> _Stated problem_:
Rewrite the data starting at the line containing "At what coordinates" and ending at the line containing "click(30, 95)", changing "document icon" to "file icon" and keeping everything else as it is. Omit the pictures from your answer.

> _Task inputs_:
________________

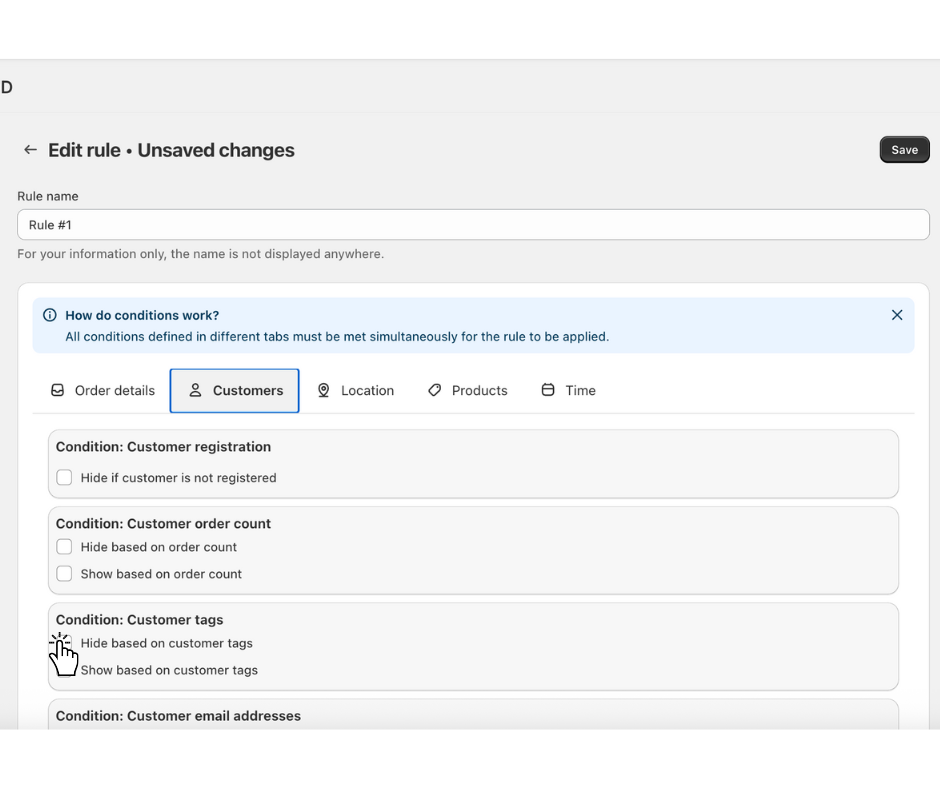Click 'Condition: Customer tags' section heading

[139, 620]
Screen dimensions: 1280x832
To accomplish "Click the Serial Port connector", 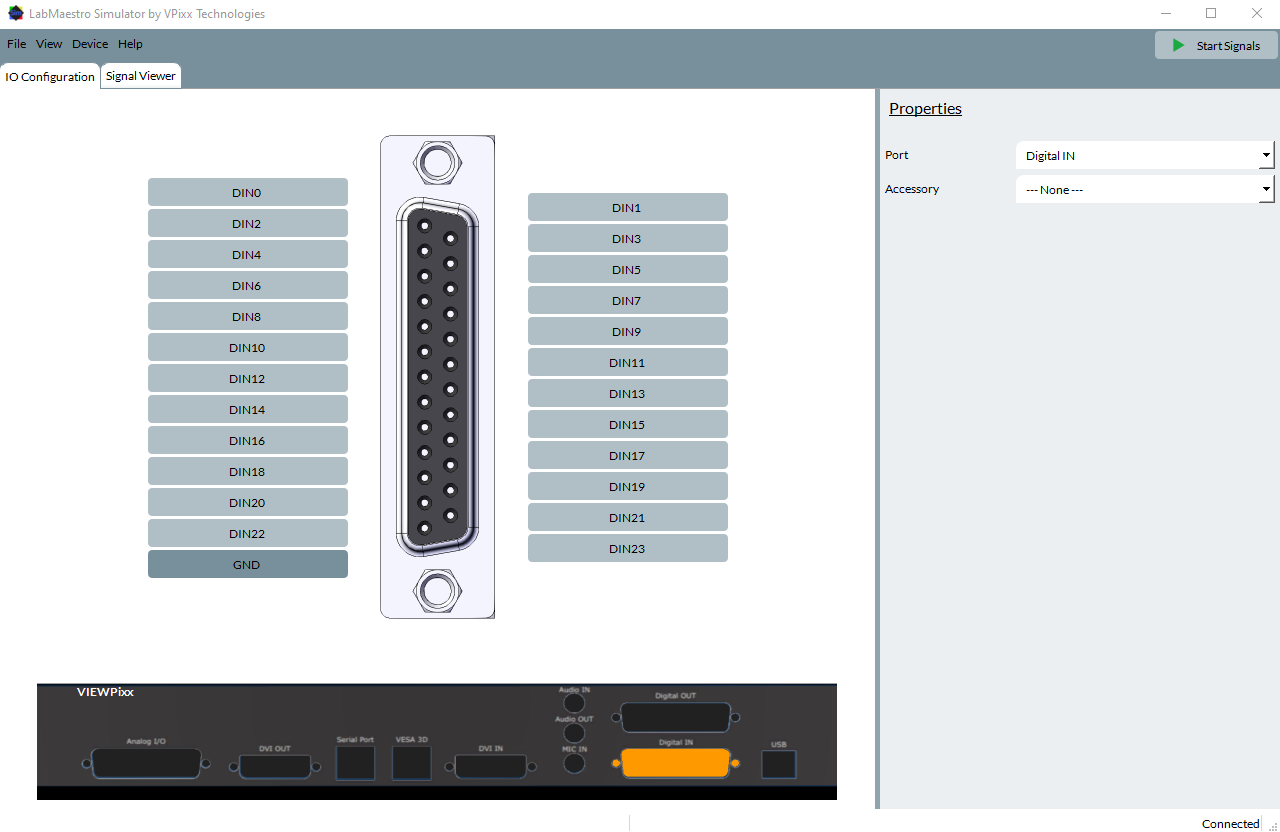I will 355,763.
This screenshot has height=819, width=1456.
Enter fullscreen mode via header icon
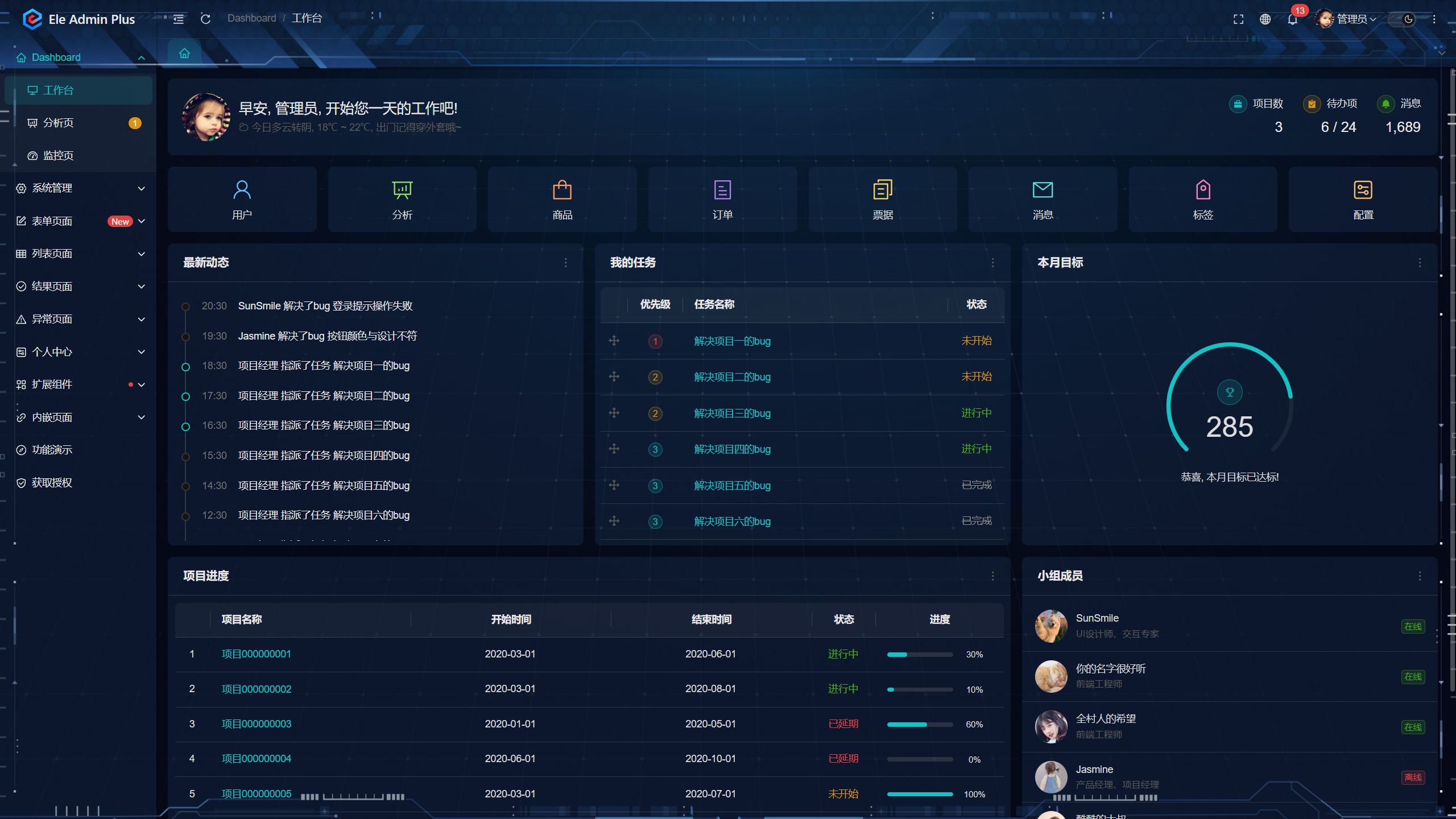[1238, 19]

________________

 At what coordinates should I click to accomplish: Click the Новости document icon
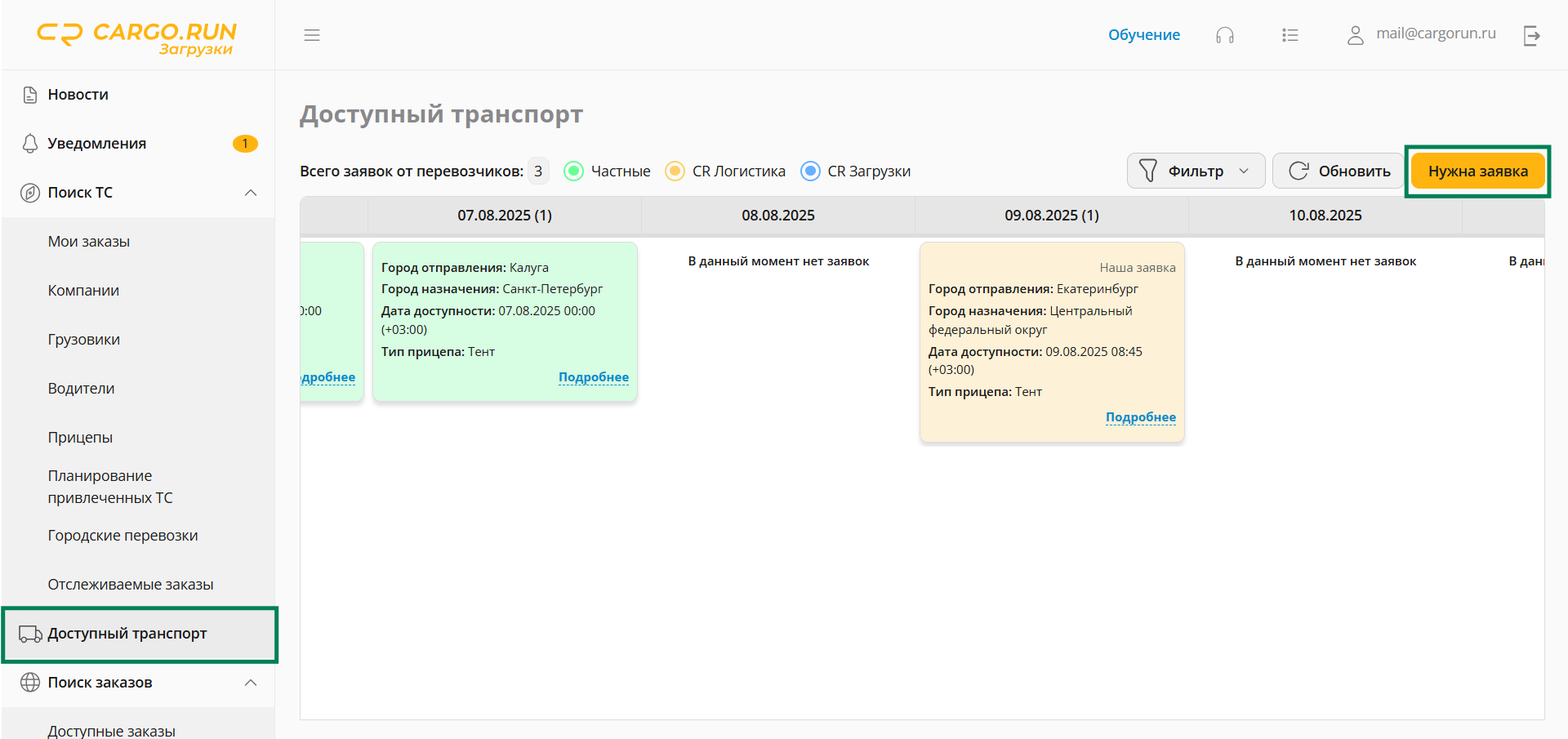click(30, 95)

________________

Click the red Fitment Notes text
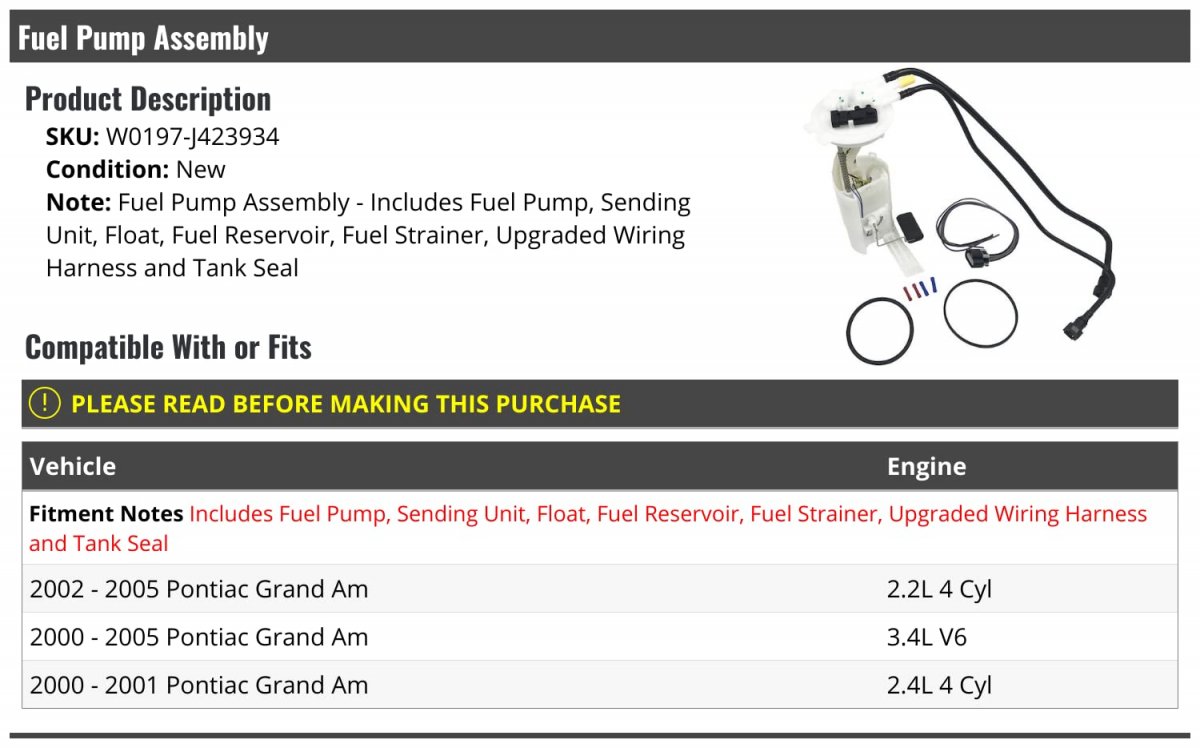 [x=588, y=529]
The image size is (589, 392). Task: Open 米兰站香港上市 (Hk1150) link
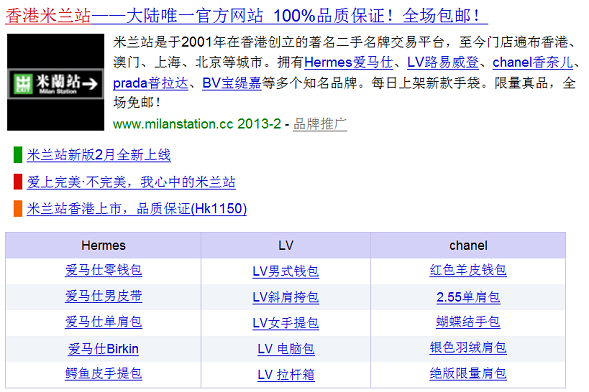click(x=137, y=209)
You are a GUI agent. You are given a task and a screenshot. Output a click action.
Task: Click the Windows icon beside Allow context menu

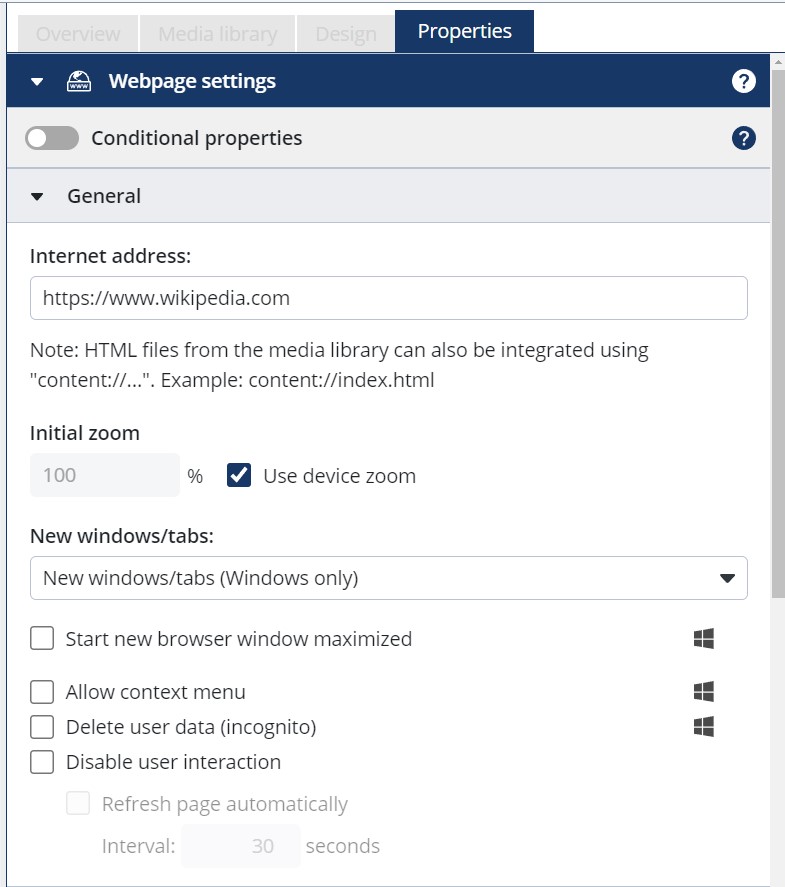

________________

> _Full output_:
 At what coordinates should I click to accomplish: Click the Новости file icon
click(30, 95)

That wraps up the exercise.